We broke into Carrol Thompson Junior High on a very regular basis at night. The gym was in the basement. We could turn on the lights and play basketball and dodge ball. Then we'd put everything back in its place. Going by our code, the only thing we would steal were some ice cream bars from the cafeteria. We'd roam the dark halls, and climb on the roof. Excellent Boy Scout training.

One guy took a dump on an unpopular teacher's desk, but he was not in Troop Six, from St. John's Methodist Church. One fellow from another Troop collected car radio aerials. He broke them off of cars. That would break our code. He went on to be a celebrated psychiatrist. That figures.

One night, we stole this motor scooter and rode it around the football field in the dark. My buddy wrecked it. It caught fire. We put out the blaze and returned it. We had our code. We stole a road grader and put it on this girl's lawn. That would pass for mild flirting in West Texas. We stole the school bus and left it on the school lawn.

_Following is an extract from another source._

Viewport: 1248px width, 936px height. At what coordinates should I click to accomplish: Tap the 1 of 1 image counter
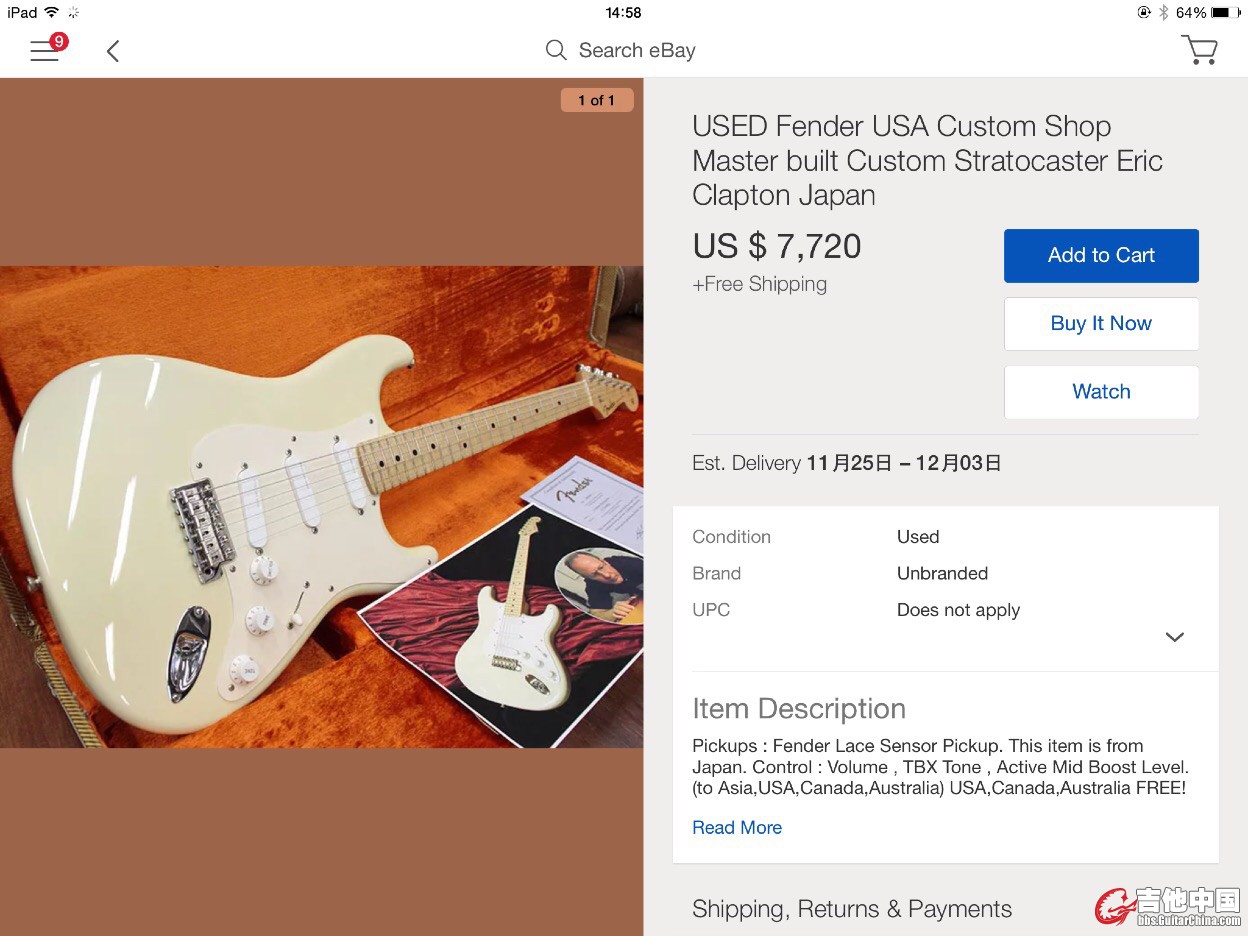click(596, 100)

We also used our Scouting skills to sneak into all manner of places. We'd slip in the movies. One guy would go in saying he was looking for someone. He'd open the emergency door behind the screen, and the ever-silent Scouts would slip in. We'd also climb in the bathroom window. We were regulars for the last feature of the night at the Midway Theatre. When the concession would close and the ticket taker would go in the office, we'd slip in while we could still steal hot pop corn. We'd put folks in the trunk to slip in at the drive-in movies. We'd also drive in the exit with the lights off. The back doors at Fair Park Coliseum were easy.

We slipped into swimming pools and swimming holes, public and private. A favorite was K.N. Clapp pool late at night. That same bad, non-Troop Six kid that took a dump on the teacher's desk, also took a dump on the diving board. I don't think a true Boy Scout would have done that.

Lubbock, Texas is the flatest city on earth, bar none. We were always climbing on buildings or going up to the top of large buildings to look out to the edge of the horizon. It is a spiritual, West Texas thing. My braver pals scaled water towers, and went up in the bell tower of the Texas Tech Administration building. We were always looking toward the edge.

I started dating a rich girl. I stole some wild game from their deep freeze, but could never cook it right. The Lubbock Country Club had a teenage dance room with a juke box. This guy would hand me quarters to play songs. I'd palm a few, putting the skim on. By the end of the night, my pockets were jingling like Santa's sleigh.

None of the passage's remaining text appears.